I'd consider a color change as a quick and painless way to distance the two.
With the beauty of Appleseed themes and CSS, I'll probably try and have three or four variations on this layout for the 1.0 release.
Fair enough. But from a positioning perspective, Diaspora's got a lot more visibility than Appleseed; so it's important for Michael to highlight the differentiation.
I'll concur with this. Originally, Appleseed was green, and people hated it. I tried various different color schemes, and while I don't think social software has to be blue, blue color schemes are definitely the easiest to make work.
What concerns me is the emphasis on open-source and decentralization on the front page.
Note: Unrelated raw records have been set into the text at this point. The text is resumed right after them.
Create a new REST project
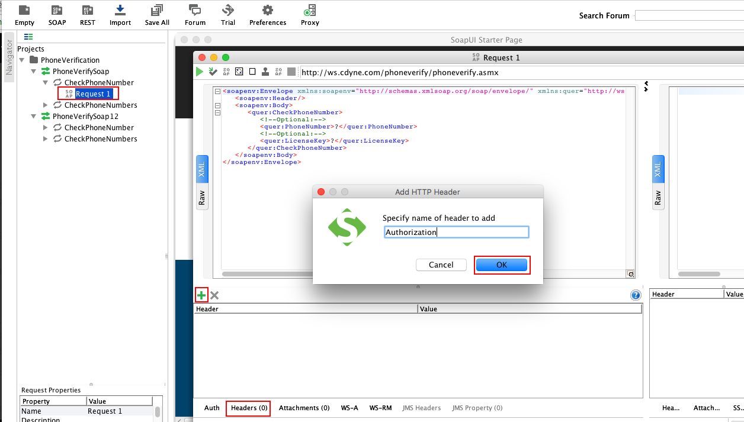 [87, 13]
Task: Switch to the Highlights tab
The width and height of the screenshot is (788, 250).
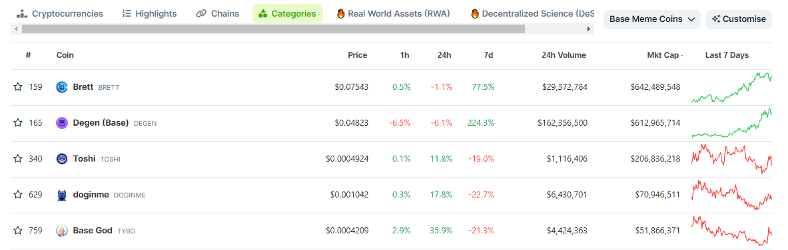Action: click(x=150, y=13)
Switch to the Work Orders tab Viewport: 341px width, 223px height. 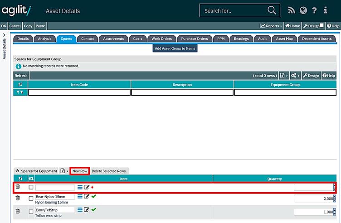click(161, 39)
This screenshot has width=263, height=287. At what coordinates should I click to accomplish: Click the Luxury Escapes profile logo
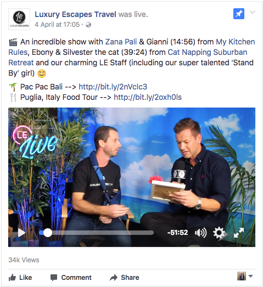pos(19,19)
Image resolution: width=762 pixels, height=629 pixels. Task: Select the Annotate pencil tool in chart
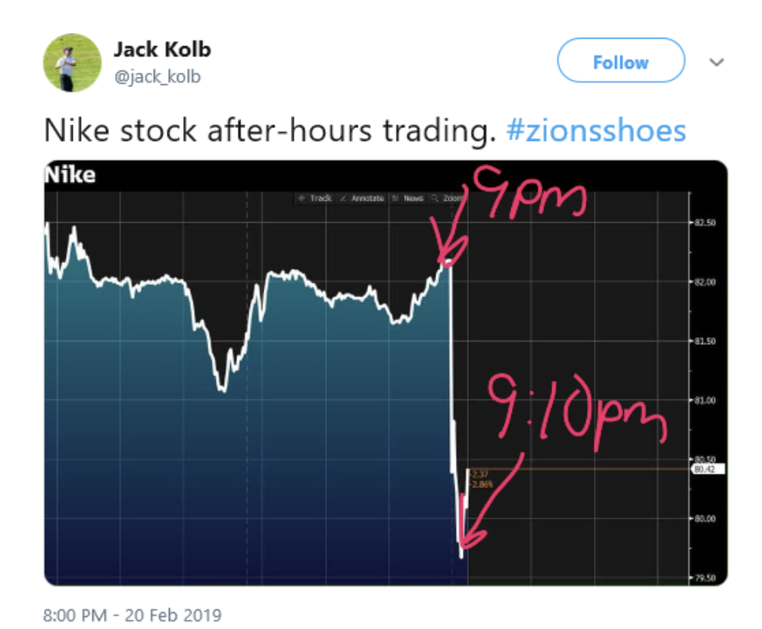tap(362, 198)
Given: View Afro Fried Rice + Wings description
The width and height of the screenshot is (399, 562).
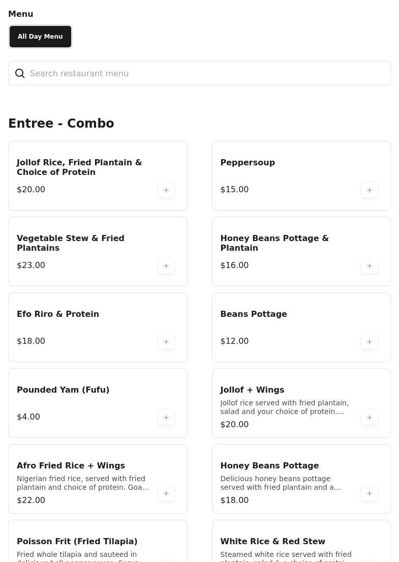Looking at the screenshot, I should click(x=83, y=483).
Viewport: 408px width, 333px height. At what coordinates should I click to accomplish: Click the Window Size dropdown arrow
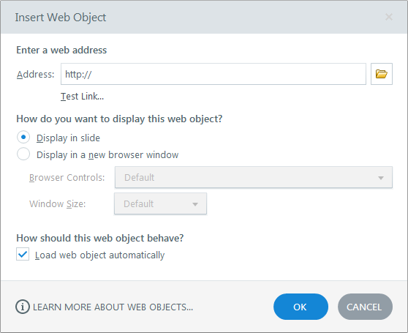[x=195, y=204]
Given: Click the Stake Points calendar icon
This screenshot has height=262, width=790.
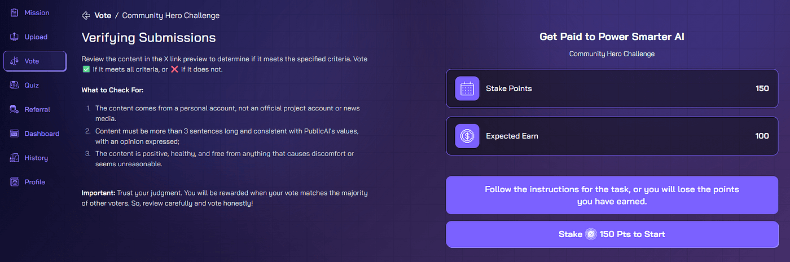Looking at the screenshot, I should point(467,88).
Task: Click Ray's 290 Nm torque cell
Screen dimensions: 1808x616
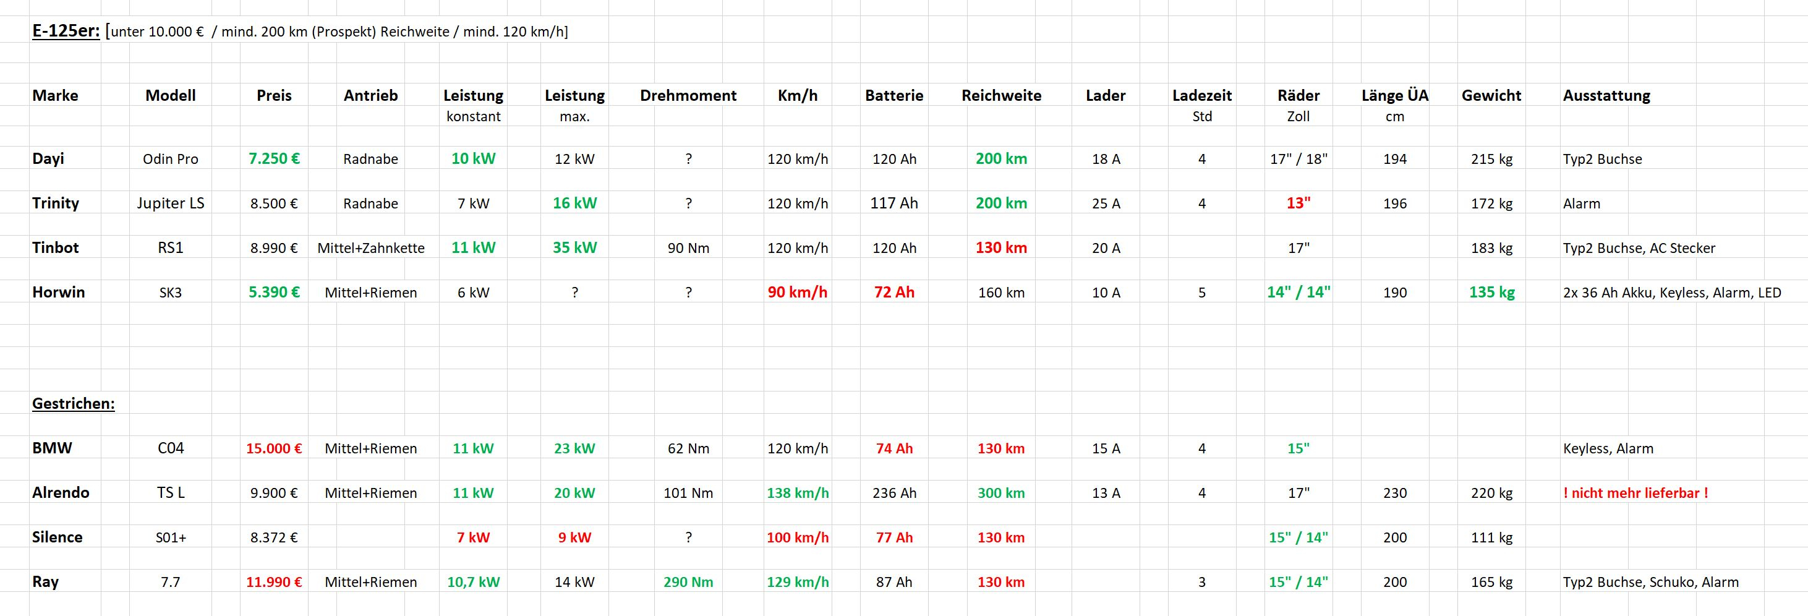Action: tap(688, 582)
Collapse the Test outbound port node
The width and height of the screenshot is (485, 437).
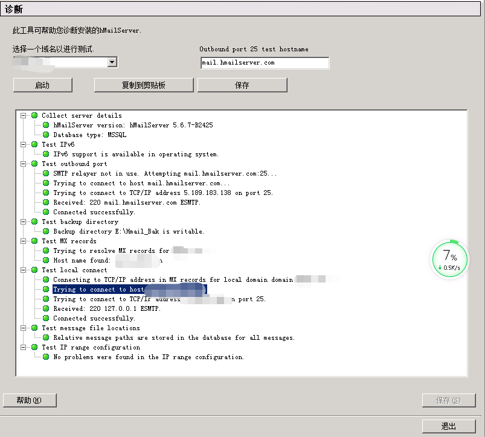pos(24,164)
They are marketing the features like this is a software product, which is not how one should market a social network.
If they ever want this to appeal to anyone but alpha-geeks, they should emphasize how the unique features make the _experience_ on Appleseed better than it is on Facebook/other networks.
This is a common concern, and I understand where it comes from, but I actually disagree that we should be marketing directly to users
Instead, I think the most important thing is to become the de facto foundational software for anyone who wants to build a social networking site.
Do you want to set up a social network just for cat owners? How about one for orchestra students around the world? Or a fan club of the Anime series, Cowboy Bebop? Then we want you to run Appleseed. It being open source is a huge benefit for that. And the distributed features are gravy. Or icing. Depending on your tastes.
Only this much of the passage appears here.